BRANO –
§

Un mese fa è
tornata su Netflix dopo una lunga assenza Black Mirror. Iniziato nel 2011
riscuote successo solo dopo il 2016 quando per la prima volta viene prodotta
una stagione dal colosso dello streaming. Si tratta di una serie antologica che
si concentra prevalentemente su storie di fantascienza/mistero/thriller spesso
cupe e che tendono a commentare il rapporto dell'umanità con la tecnologia, sia
che si tratti di quella attuale che di quella futuristica che ancora non esiste
(ma che un giorno potrebbe esistere). L'avevo quasi dimenticata, a dire la
verità, anche per il fatto che è stata la prima serie che ho deciso di
recensire in questo blog più di tre anni fa.
Con le sue puntate
auto-conclusive che, immerse in un mondo distopico ispirato dalla realtà
contemporanea, affronta le conseguenze di un incontrollabile progresso
tecnologico, spesso rappresentato attraverso la follia collettiva di una
società degenerata e instabile.

§

CONSEGNA – Che cosa dice il brano su Black Mirror tra "Un mese fa è" e "tre anni fa.", estremi inclusi? Trascrivi quella parte parola per parola.

MATERIALE FORNITO –
§

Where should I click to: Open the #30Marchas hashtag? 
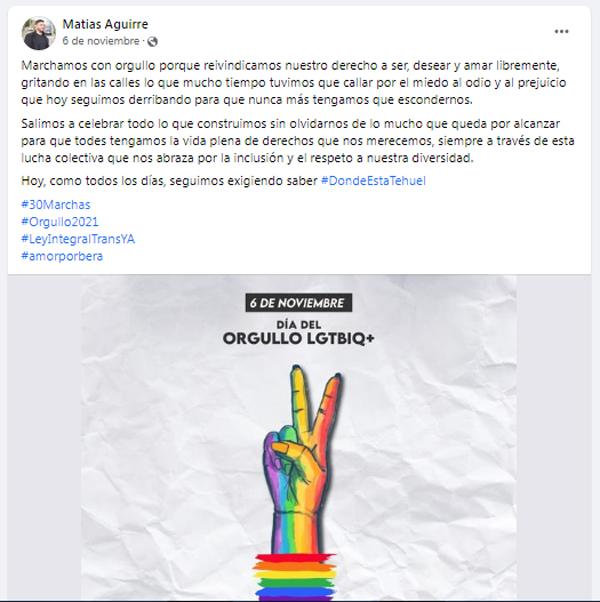pos(56,205)
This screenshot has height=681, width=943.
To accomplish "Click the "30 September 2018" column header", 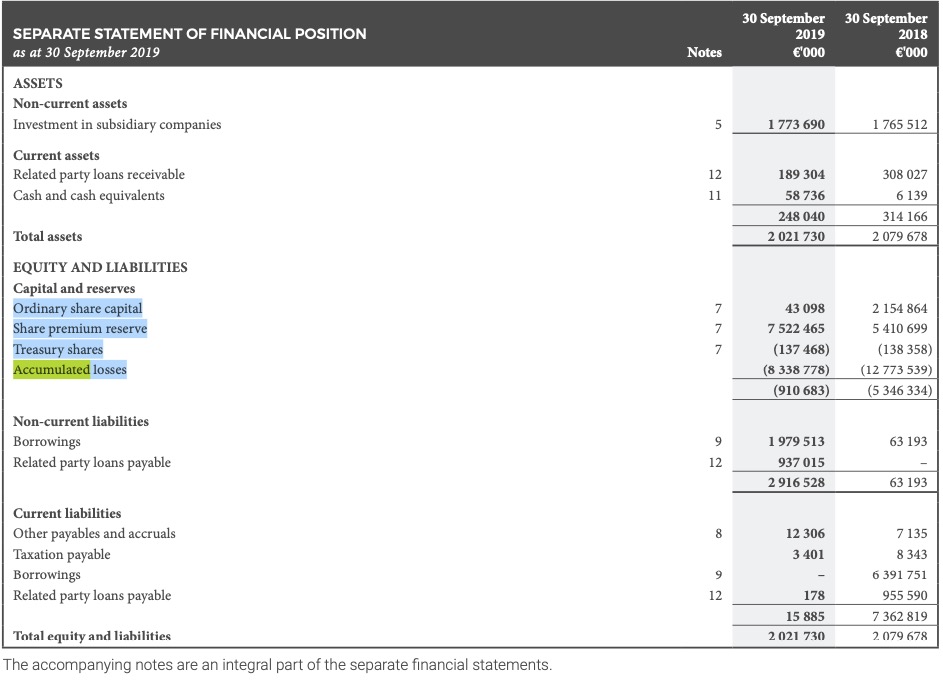I will (x=886, y=35).
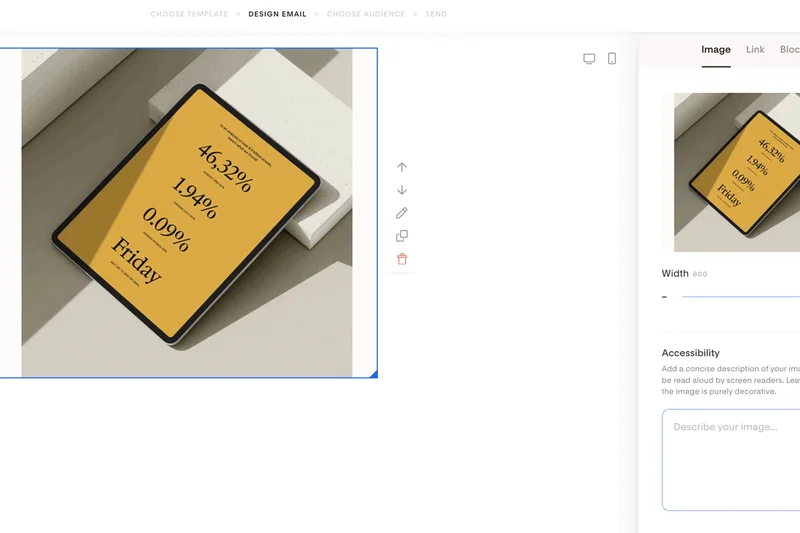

§

RISPOSTA COMPLETA –
Un mese fa è
tornata su Netflix dopo una lunga assenza Black Mirror. Iniziato nel 2011
riscuote successo solo dopo il 2016 quando per la prima volta viene prodotta
una stagione dal colosso dello streaming. Si tratta di una serie antologica che
si concentra prevalentemente su storie di fantascienza/mistero/thriller spesso
cupe e che tendono a commentare il rapporto dell'umanità con la tecnologia, sia
che si tratti di quella attuale che di quella futuristica che ancora non esiste
(ma che un giorno potrebbe esistere). L'avevo quasi dimenticata, a dire la
verità, anche per il fatto che è stata la prima serie che ho deciso di
recensire in questo blog più di tre anni fa.